## ÉNONCÉ 1
Combien de lignes des rangées ci-dessous contiennent le mot « agent » ? Comptez-les et donnez uniquement le nombre.

REVUE DE PRESSE BD & CARICATURE ZEBRA N°102

17 Décembre 2023

par SILEX.

Comment raison garder ?

Une toile de Giuseppe Césari (17e siècle) illustrant la fable de Diane surprise au bain par Actéon, a fait scandale la semaine dernière - ou plutôt son utilisation par une prof de collège des Yvelines pour illustrer son cours de français.

Le nouveau ministre de l'Education a conçu quelques nouveaux gadgets pour enrayer le déclin de l'école, mais pas de paratonnerre pour empêcher les polémiques médiatiques à répétition de perturber les cours.

On peut supposer que cette prof de français a pris la toile de Giuseppe Césari (détournée ci-dessus par Silex) comme exemple du genre de peinture condamné par les philosophes des Lumières, en particulier Diderot. Contre l'art rococo décadent du XVIIIe siècle, Diderot prônait en effet une peinture faite pour édifier le peuple ; ce n'est pas tant la nudité qui gênait Diderot que la vanité de ce festival de couleurs et de chair (Boucher, Fragonard…) -indécent car gratuit (la pornographie du XVIIIe siècle, en somme).

La révolution bourgeoise de 1789 fut, sur le plan culturel, une révolution puritaine et, d’une certaine façon, on peut dire que les Français musulmans outrés par la pornographie sont les derniers héritiers de la philosophie des Lumières : ils réclament un enseignement édifiant.

En deux siècles, la mondialisation a transformé les Français en « privilégiés » (ou en domestiques des privilégié,s quand leurs revenus n'excèdent pas le SMIC). Les profs ne l'entendent pas de cette oreille : ils ne se considèrent pas comme des domestiques, croyant naïvement pour beaucoup d’entre eux que leur statut de fonctionnaire leur procure l’indépendance.

## ÉNONCÉ 2
Recopiez à l'identique le passage de la revue de presse ci-dessus, depuis « REVUE DE PRESSE » jusqu'à « cours de français. ».

## EXTRAITS DES RANGÉES
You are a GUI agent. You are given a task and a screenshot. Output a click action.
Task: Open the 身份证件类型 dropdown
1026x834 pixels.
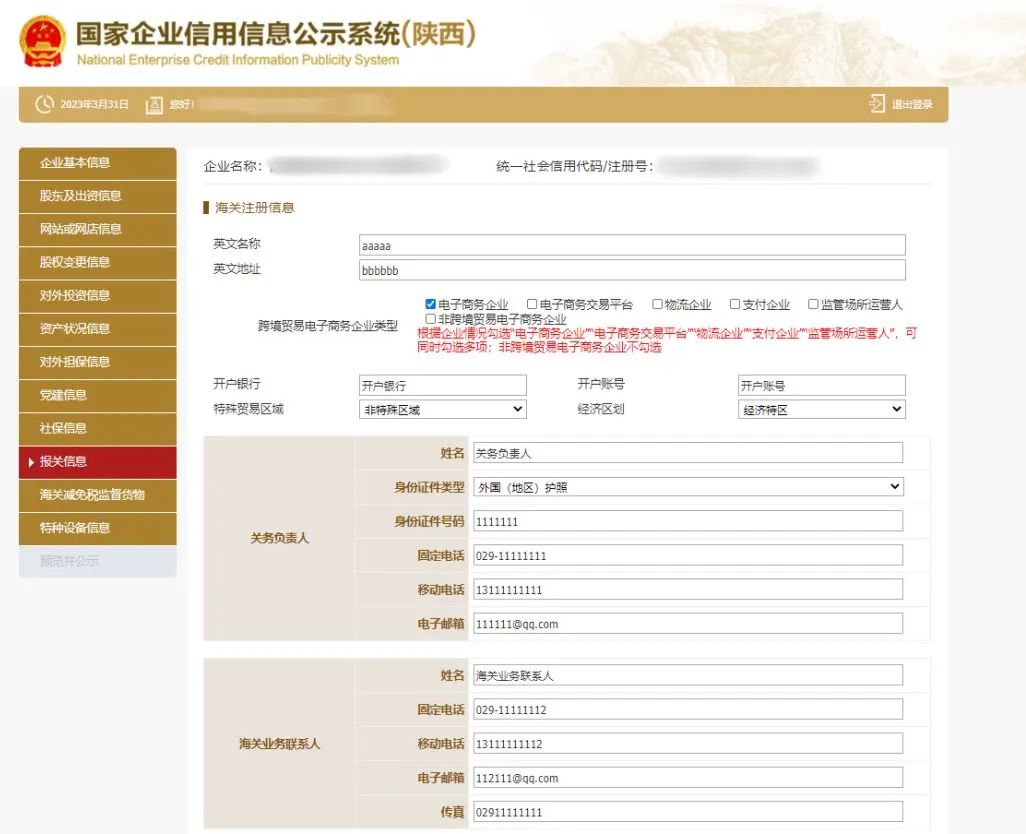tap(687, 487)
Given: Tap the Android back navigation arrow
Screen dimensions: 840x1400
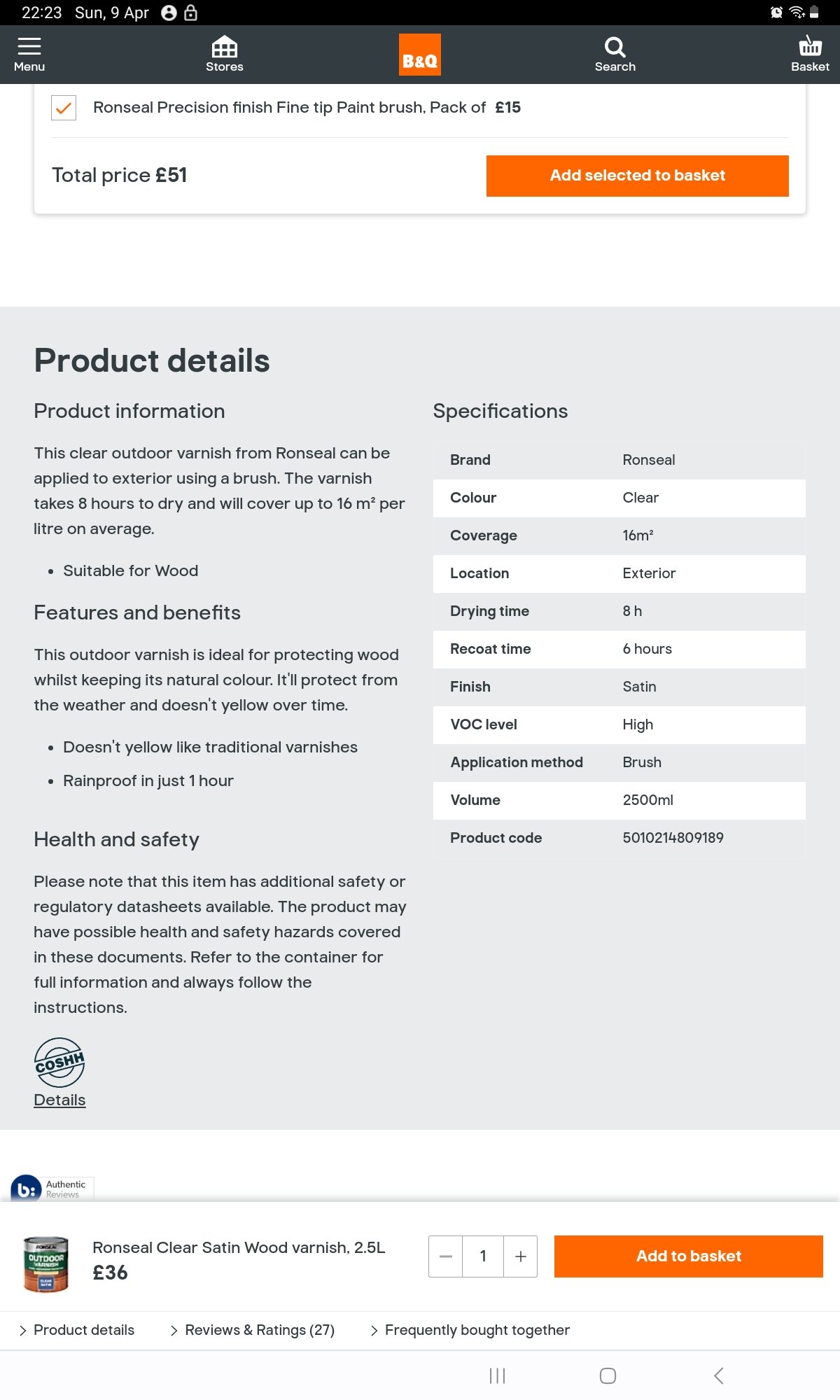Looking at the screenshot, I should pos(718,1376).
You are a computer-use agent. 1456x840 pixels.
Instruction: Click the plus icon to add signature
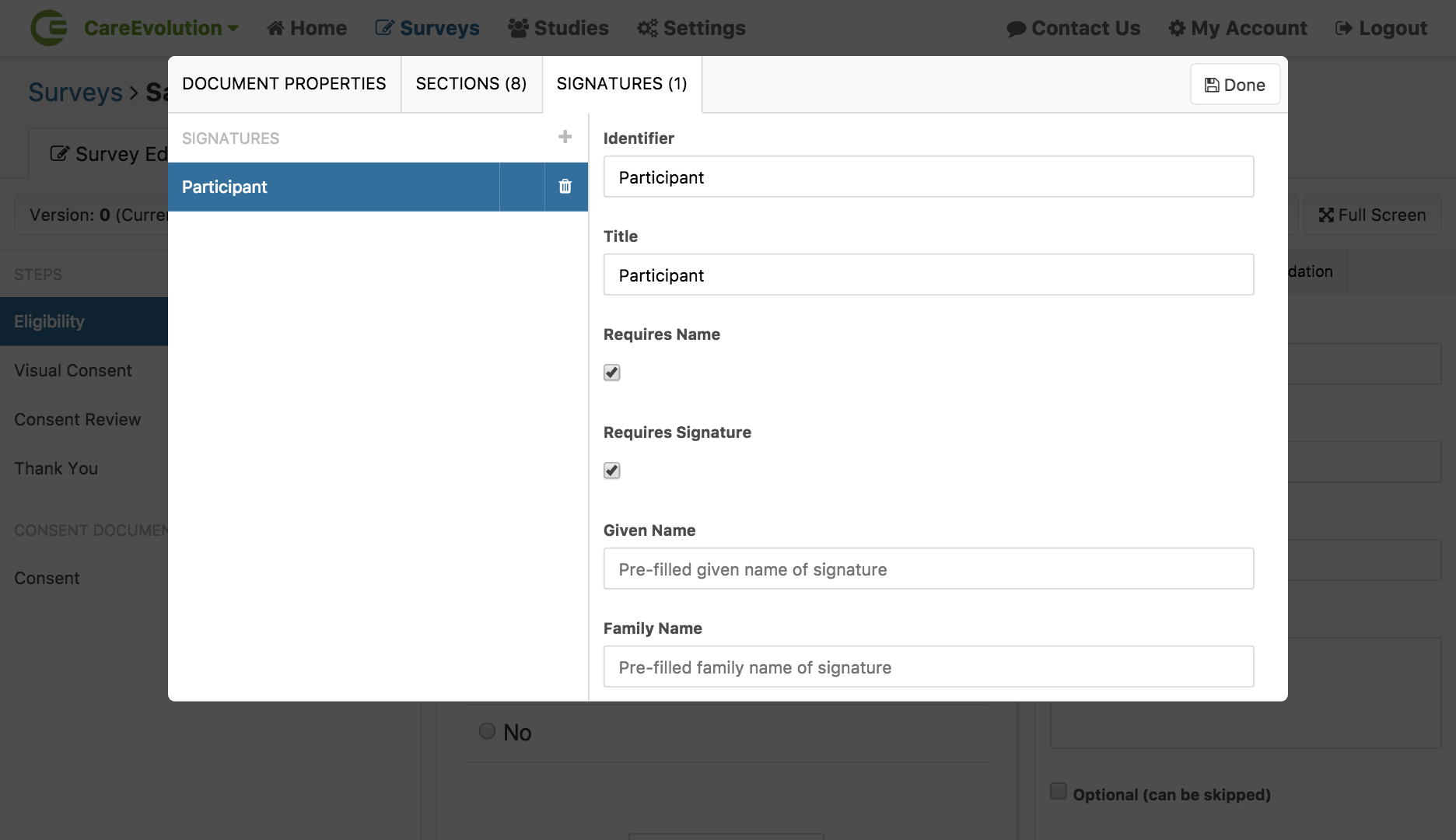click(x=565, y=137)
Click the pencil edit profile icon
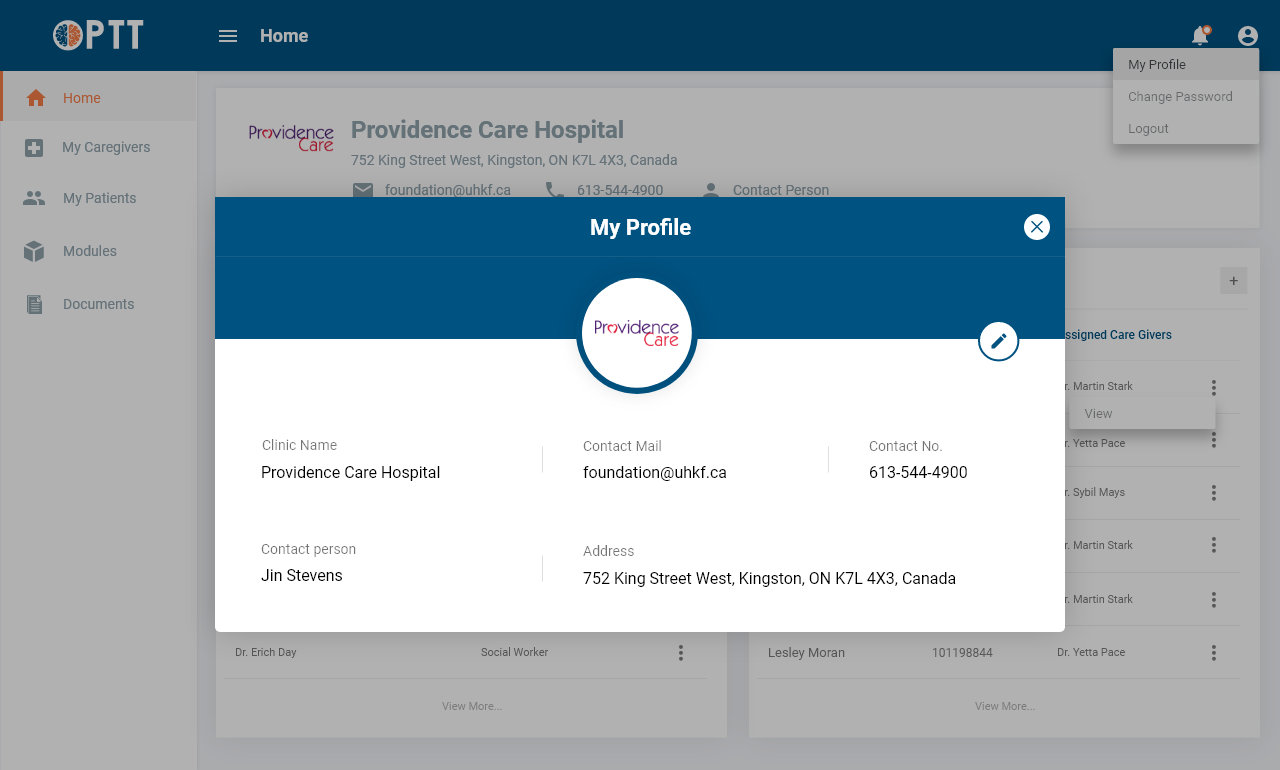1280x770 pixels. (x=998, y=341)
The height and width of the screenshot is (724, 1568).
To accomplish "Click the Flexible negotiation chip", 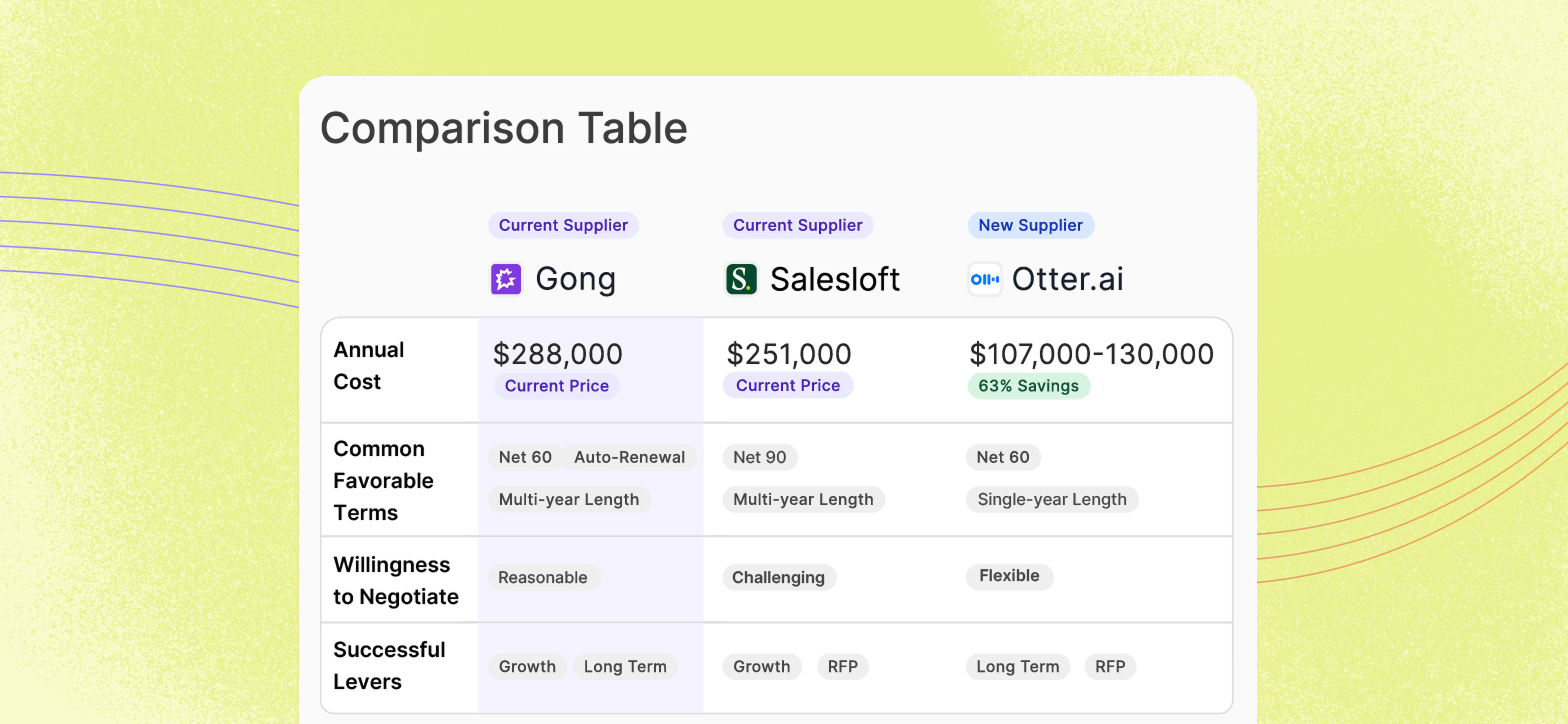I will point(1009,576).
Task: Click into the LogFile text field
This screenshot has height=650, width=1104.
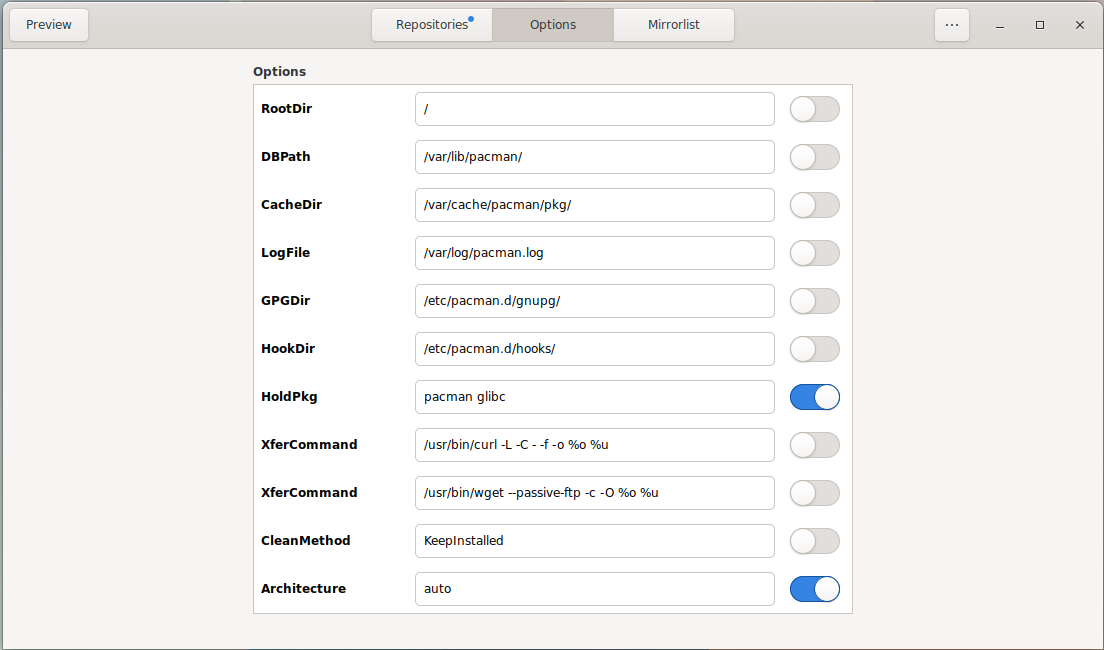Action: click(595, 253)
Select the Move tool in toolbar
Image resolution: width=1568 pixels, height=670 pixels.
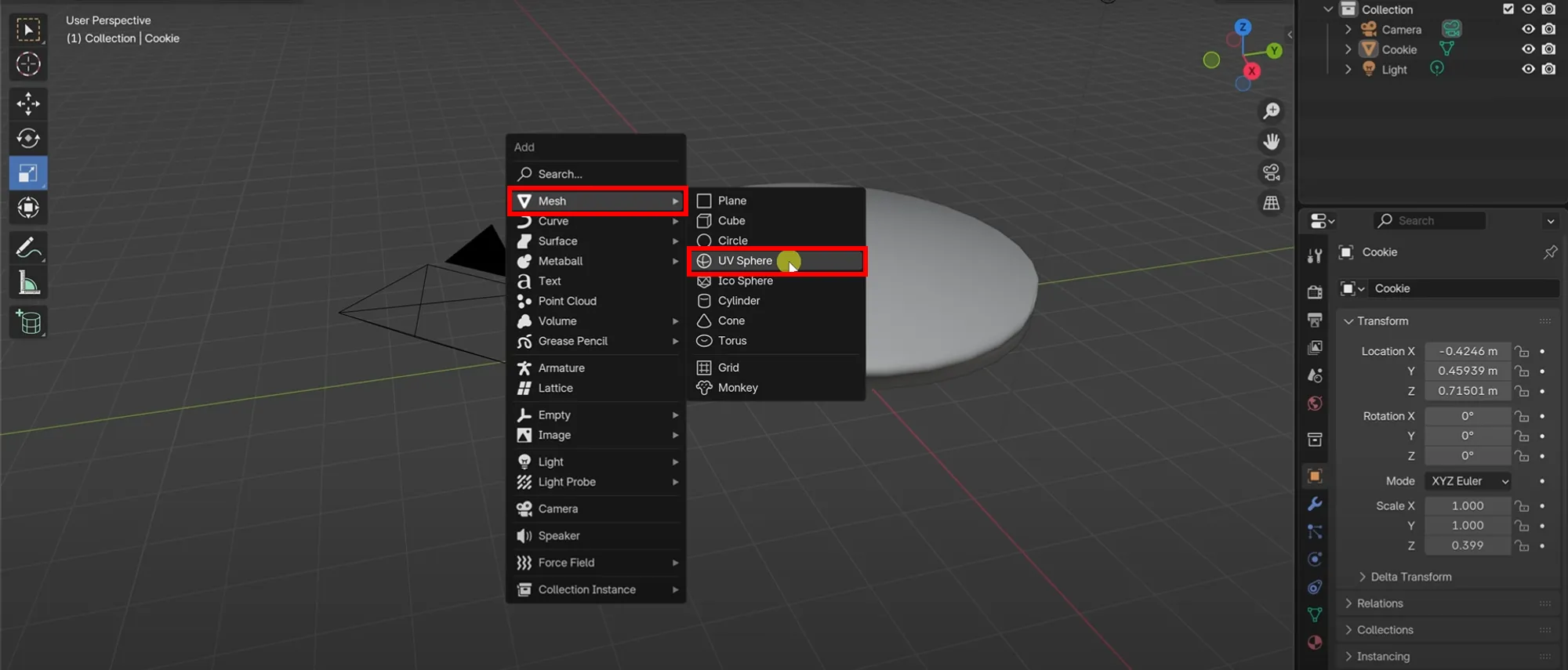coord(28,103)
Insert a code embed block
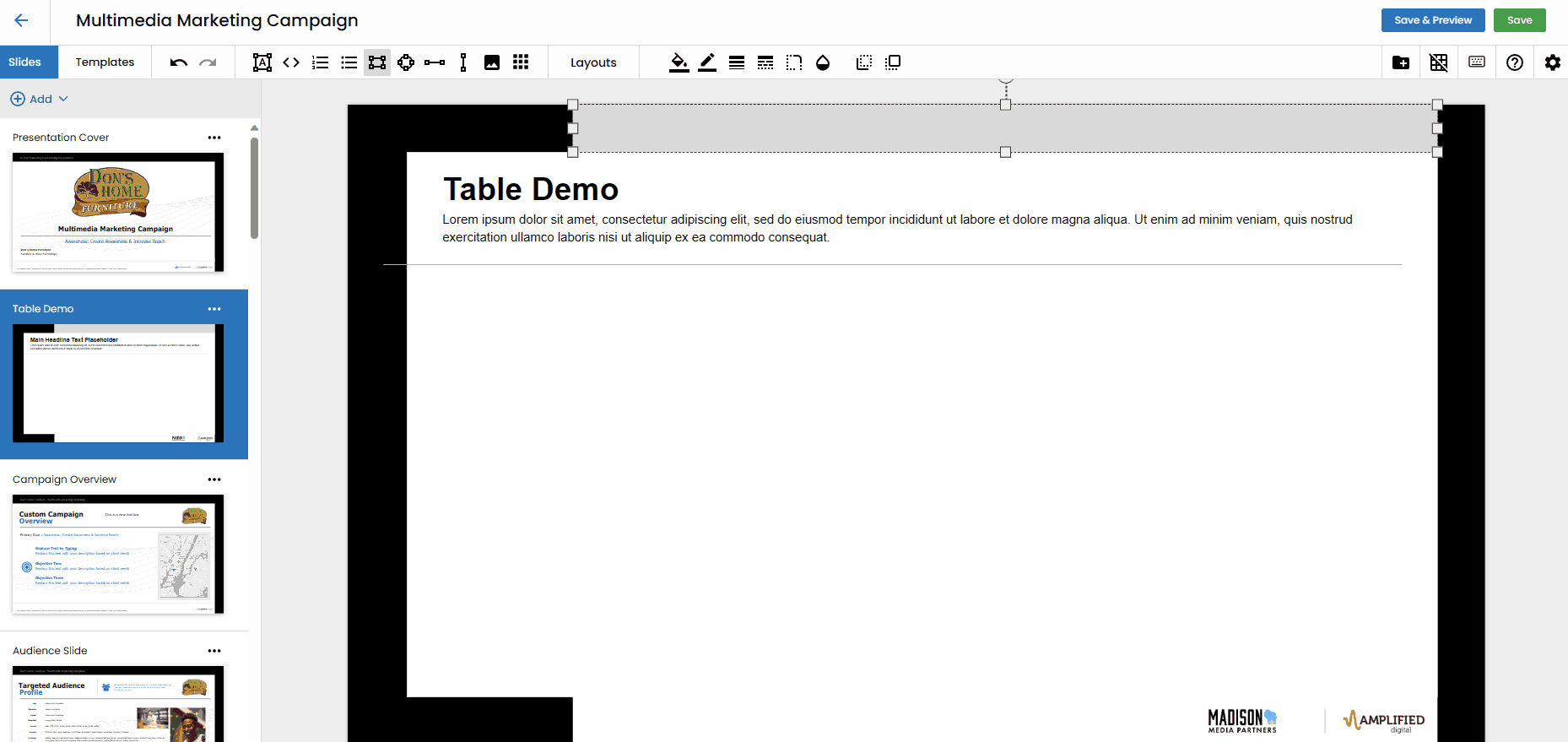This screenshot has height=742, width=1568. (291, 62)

## CORRIGÉ COMPLET 1
2

## CORRIGÉ COMPLET 2
REVUE DE PRESSE BD & CARICATURE ZEBRA N°102

17 Décembre 2023

par SILEX.

Comment raison garder ?

Une toile de Giuseppe Césari (17e siècle) illustrant la fable de Diane surprise au bain par Actéon, a fait scandale la semaine dernière - ou plutôt son utilisation par une prof de collège des Yvelines pour illustrer son cours de français.